(Ejercicio)
Expresa como lista JSON de cadenas el tramo de líneas desde la que contiene "Click the pencil icon on profile photo" hasta la que contiene "click(126, 384)", ambas incluidas. Usa una cadena por línea y omite las líneas en blanco.

□ □ □ □ □ □ □

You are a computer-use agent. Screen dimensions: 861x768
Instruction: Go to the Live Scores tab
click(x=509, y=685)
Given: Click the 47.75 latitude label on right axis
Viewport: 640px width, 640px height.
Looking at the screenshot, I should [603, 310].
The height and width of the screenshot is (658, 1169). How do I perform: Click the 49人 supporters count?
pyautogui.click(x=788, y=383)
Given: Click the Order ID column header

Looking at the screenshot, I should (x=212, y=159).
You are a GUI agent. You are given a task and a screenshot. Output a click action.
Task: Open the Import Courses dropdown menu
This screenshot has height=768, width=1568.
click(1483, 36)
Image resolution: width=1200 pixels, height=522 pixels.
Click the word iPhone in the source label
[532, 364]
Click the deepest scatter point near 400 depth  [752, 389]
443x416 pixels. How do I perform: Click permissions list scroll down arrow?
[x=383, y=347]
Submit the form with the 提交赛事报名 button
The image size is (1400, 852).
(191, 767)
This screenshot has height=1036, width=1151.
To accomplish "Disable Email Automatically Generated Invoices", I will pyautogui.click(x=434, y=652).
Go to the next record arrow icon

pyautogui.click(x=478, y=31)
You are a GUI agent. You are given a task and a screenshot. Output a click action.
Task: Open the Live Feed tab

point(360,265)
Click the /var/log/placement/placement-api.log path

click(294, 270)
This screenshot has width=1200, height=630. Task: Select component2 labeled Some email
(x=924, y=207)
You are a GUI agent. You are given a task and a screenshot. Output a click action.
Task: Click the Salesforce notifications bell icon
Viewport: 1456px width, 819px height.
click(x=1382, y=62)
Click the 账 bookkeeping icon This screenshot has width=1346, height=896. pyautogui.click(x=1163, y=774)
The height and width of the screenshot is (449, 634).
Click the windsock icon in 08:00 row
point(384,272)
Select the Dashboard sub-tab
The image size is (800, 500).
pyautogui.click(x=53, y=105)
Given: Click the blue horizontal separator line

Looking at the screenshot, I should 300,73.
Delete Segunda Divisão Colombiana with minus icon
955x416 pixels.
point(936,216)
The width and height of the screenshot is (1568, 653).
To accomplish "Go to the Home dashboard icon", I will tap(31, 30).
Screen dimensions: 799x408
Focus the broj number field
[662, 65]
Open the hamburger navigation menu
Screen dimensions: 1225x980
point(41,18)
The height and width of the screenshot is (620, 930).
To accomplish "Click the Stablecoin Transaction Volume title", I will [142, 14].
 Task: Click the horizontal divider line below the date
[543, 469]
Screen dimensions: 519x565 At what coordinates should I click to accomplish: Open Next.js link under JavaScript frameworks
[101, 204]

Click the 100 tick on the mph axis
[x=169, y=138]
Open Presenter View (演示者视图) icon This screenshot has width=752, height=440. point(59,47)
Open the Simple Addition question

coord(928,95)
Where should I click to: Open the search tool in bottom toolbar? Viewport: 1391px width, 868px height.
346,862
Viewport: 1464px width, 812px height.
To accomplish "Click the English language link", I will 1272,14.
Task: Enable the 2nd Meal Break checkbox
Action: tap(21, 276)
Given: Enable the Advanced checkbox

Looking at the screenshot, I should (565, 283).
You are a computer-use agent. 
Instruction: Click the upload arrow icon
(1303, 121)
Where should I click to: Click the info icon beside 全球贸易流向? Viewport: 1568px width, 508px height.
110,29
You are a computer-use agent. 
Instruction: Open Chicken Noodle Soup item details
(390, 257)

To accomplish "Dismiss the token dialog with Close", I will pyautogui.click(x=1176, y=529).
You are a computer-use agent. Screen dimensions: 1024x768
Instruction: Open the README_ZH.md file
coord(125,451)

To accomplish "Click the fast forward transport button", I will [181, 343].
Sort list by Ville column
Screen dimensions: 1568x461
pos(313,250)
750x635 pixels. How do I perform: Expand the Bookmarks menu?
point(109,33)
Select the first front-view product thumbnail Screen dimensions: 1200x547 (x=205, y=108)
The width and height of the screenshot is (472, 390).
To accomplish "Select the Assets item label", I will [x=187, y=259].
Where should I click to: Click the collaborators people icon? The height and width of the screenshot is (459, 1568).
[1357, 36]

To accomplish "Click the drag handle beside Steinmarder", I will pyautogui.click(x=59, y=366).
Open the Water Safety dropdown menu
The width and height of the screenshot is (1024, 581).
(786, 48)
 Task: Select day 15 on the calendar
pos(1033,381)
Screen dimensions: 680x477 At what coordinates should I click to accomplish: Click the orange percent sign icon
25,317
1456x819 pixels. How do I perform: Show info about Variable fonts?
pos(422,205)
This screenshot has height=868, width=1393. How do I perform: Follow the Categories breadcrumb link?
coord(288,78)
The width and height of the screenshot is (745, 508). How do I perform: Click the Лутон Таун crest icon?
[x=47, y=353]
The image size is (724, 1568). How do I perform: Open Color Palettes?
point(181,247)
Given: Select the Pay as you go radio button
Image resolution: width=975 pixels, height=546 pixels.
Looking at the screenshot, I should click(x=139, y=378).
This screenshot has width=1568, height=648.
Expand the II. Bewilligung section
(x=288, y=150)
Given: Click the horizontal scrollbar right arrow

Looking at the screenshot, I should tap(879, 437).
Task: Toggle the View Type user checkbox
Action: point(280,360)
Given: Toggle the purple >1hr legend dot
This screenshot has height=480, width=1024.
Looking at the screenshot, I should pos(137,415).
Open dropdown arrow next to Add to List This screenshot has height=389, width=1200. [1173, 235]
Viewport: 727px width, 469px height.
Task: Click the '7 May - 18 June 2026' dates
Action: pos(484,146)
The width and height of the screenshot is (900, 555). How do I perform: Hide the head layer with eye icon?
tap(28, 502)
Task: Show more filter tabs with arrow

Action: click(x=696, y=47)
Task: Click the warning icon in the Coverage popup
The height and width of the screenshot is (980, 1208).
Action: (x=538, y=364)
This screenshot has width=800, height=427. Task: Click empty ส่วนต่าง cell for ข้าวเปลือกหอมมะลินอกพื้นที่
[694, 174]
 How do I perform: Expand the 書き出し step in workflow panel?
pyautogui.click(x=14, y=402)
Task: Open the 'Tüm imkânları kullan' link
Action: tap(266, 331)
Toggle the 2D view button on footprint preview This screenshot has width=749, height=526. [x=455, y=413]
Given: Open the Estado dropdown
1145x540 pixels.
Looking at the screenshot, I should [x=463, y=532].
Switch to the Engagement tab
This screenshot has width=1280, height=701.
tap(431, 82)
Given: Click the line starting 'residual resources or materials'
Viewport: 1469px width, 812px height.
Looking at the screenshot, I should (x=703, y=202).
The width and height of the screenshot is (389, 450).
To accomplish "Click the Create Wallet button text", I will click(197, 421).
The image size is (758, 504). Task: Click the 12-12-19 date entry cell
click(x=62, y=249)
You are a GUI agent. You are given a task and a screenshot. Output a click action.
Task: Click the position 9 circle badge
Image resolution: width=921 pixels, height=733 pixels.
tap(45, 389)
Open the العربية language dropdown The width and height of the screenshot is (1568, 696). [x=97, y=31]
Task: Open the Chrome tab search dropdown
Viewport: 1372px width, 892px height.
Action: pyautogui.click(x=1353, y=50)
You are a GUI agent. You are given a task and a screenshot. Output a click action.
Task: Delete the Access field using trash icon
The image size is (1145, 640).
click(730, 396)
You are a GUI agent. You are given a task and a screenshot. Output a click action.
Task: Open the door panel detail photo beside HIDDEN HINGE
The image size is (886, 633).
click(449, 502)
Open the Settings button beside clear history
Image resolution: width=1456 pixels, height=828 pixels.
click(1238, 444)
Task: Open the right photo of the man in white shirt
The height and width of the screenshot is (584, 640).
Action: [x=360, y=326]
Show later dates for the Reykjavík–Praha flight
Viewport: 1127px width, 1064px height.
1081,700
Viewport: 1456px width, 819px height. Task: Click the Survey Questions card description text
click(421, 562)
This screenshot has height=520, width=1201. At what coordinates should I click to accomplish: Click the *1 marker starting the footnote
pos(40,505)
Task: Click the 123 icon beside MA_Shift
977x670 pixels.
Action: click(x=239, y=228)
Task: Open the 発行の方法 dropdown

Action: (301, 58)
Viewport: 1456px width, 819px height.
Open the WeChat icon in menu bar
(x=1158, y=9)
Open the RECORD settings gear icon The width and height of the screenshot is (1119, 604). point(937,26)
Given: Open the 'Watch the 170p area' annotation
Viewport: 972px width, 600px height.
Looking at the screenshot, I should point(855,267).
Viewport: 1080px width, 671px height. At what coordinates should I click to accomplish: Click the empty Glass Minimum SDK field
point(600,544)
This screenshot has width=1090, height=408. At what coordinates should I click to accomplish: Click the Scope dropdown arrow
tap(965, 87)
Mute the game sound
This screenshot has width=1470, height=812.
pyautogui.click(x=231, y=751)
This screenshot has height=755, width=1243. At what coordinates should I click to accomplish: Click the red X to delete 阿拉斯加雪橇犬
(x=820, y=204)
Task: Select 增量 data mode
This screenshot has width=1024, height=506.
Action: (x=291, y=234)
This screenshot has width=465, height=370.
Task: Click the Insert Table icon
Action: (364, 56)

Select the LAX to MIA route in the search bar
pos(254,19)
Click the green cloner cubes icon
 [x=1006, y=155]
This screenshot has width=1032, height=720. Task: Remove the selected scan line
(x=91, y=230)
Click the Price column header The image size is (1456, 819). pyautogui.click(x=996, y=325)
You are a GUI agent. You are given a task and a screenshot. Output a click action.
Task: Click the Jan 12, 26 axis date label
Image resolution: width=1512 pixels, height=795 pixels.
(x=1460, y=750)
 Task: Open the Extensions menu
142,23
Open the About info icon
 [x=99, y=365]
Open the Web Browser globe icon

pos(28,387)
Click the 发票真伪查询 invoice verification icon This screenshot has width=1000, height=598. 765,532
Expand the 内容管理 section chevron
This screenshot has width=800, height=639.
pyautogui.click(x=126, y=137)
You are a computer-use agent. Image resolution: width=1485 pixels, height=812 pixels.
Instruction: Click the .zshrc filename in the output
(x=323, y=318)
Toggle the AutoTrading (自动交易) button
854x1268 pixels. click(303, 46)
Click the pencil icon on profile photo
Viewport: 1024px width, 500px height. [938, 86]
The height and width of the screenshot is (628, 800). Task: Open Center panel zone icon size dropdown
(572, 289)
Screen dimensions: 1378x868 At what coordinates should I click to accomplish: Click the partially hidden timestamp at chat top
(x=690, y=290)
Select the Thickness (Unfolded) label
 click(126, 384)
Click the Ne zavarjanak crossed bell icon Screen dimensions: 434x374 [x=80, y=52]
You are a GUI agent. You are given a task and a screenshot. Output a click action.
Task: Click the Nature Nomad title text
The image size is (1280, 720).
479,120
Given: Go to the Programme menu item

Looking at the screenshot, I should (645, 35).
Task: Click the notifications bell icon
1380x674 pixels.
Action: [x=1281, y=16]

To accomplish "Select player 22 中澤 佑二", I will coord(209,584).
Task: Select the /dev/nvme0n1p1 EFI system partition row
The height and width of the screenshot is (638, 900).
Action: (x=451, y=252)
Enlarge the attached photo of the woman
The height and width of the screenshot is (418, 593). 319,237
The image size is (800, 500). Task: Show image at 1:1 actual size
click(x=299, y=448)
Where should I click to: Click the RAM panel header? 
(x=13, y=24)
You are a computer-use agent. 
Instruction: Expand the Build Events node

□ □ □ □ □ □ □

(Resultado final)
[
  "Click the pencil icon on profile photo",
  "Viewport: 1024px width, 500px height. [938, 86]",
  "The height and width of the screenshot is (628, 800). Task: Open Center panel zone icon size dropdown",
  "(572, 289)",
  "Screen dimensions: 1378x868 At what coordinates should I click to accomplish: Click the partially hidden timestamp at chat top",
  "(x=690, y=290)",
  "Select the Thickness (Unfolded) label",
  " click(126, 384)"
]